[[ Records shown open ]]

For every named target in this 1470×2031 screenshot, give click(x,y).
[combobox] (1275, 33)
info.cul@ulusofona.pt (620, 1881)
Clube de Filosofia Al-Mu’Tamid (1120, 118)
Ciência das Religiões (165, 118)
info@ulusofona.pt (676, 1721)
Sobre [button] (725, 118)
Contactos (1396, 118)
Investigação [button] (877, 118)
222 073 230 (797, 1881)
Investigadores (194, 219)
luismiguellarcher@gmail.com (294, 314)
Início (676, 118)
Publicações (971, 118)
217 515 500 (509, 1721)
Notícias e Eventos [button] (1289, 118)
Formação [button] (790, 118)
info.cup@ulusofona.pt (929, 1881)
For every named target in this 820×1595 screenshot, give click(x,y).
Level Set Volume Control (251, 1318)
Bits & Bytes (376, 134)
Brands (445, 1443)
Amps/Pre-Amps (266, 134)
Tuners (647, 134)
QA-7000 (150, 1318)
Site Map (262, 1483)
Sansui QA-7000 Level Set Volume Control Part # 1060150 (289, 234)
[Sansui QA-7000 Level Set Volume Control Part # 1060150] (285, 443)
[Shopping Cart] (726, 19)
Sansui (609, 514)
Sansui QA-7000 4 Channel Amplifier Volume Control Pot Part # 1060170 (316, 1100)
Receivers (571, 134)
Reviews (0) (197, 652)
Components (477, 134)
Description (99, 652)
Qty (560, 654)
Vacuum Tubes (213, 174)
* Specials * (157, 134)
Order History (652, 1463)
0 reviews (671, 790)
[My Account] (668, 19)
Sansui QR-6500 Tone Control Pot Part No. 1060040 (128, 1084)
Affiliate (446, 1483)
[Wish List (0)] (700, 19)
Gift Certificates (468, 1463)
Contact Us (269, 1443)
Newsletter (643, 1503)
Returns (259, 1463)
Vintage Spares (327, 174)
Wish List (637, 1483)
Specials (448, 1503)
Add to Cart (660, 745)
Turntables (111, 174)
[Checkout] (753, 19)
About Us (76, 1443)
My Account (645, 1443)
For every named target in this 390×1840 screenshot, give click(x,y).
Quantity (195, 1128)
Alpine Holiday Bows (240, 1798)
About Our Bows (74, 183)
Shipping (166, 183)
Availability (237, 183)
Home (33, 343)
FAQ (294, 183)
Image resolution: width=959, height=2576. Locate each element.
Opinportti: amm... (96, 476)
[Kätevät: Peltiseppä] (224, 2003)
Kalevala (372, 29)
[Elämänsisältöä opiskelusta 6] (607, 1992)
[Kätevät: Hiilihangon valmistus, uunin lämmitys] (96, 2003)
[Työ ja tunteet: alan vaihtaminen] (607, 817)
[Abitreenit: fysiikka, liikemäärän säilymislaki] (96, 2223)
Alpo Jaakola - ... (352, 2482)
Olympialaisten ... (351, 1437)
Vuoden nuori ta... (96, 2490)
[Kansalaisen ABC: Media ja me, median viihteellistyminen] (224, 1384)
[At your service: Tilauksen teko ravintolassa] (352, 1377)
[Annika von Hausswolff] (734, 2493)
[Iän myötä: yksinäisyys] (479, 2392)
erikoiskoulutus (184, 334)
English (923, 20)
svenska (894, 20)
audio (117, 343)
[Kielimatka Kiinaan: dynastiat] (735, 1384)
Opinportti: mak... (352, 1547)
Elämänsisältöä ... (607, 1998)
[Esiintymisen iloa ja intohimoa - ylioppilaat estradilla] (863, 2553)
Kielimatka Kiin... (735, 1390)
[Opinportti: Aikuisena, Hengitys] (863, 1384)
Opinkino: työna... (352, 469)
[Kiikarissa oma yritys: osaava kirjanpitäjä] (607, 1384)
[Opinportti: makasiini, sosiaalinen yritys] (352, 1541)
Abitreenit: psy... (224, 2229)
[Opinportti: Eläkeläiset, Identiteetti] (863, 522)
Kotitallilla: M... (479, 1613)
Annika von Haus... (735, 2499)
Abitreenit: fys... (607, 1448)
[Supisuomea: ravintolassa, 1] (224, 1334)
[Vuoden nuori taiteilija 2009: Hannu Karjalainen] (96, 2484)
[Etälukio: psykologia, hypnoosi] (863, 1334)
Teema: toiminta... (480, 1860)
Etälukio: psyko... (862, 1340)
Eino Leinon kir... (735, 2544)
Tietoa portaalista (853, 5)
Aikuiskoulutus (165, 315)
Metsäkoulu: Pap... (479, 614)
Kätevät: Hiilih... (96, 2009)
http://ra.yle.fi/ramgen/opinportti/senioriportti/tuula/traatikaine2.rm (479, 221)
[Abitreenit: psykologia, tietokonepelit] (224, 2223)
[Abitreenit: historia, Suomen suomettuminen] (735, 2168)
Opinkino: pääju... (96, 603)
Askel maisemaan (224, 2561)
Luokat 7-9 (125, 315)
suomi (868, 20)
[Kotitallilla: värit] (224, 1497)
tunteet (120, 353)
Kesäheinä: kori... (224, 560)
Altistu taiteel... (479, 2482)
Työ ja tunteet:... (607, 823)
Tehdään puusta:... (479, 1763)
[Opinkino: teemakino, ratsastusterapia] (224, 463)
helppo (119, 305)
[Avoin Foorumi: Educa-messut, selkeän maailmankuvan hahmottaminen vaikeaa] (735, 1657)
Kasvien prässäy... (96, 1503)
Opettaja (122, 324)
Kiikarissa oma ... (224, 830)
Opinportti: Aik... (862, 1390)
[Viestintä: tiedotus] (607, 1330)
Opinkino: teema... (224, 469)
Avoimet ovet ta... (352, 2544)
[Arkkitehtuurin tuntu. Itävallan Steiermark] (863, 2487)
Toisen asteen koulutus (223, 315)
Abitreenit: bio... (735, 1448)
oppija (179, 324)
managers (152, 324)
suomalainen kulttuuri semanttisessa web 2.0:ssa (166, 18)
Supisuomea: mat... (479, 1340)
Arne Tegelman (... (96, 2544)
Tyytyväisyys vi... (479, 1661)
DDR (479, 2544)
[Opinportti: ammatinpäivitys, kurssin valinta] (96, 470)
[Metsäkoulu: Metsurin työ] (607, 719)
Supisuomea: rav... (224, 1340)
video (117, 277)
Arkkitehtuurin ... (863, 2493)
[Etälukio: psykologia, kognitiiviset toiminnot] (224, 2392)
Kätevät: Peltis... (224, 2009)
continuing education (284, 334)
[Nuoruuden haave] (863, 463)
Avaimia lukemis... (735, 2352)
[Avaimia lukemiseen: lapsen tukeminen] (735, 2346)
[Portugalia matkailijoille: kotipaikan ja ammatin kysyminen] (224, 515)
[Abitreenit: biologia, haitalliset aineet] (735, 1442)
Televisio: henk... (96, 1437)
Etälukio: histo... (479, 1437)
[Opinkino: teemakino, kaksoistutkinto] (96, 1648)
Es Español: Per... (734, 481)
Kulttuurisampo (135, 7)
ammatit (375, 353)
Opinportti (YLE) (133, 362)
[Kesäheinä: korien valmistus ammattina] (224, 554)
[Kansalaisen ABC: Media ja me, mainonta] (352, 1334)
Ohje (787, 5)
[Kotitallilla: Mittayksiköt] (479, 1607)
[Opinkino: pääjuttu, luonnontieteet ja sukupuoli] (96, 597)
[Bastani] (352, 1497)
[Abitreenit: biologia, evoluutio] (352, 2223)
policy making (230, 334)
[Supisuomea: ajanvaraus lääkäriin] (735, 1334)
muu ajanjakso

[[ Records shown closed ]]

__Exercise__
Using the data above, repeat exactly the lines that begin at the line with "Opinkino: teema... (224, 469)" and end at the line with "[Kesäheinä: korien valmistus", both ends included.

__Answer to this problem__
Opinkino: teema... (224, 469)
Avoimet ovet ta... (352, 2544)
[Arkkitehtuurin tuntu. Itävallan Steiermark] (863, 2487)
Toisen asteen koulutus (223, 315)
Abitreenit: bio... (735, 1448)
oppija (179, 324)
managers (152, 324)
suomalainen kulttuuri semanttisessa web 2.0:ssa (166, 18)
Supisuomea: mat... (479, 1340)
Arne Tegelman (... (96, 2544)
Tyytyväisyys vi... (479, 1661)
DDR (479, 2544)
[Opinportti: ammatinpäivitys, kurssin valinta] (96, 470)
[Metsäkoulu: Metsurin työ] (607, 719)
Supisuomea: rav... (224, 1340)
video (117, 277)
Arkkitehtuurin ... (863, 2493)
[Etälukio: psykologia, kognitiiviset toiminnot] (224, 2392)
Kätevät: Peltis... (224, 2009)
continuing education (284, 334)
[Nuoruuden haave] (863, 463)
Avaimia lukemis... (735, 2352)
[Avaimia lukemiseen: lapsen tukeminen] (735, 2346)
[Portugalia matkailijoille: kotipaikan ja ammatin kysyminen] (224, 515)
[Abitreenit: biologia, haitalliset aineet] (735, 1442)
Televisio: henk... (96, 1437)
Etälukio: histo... (479, 1437)
[Opinkino: teemakino, kaksoistutkinto] (96, 1648)
Es Español: Per... (734, 481)
Kulttuurisampo (135, 7)
ammatit (375, 353)
Opinportti (YLE) (133, 362)
[Kesäheinä: korien valmistus ammattina] (224, 554)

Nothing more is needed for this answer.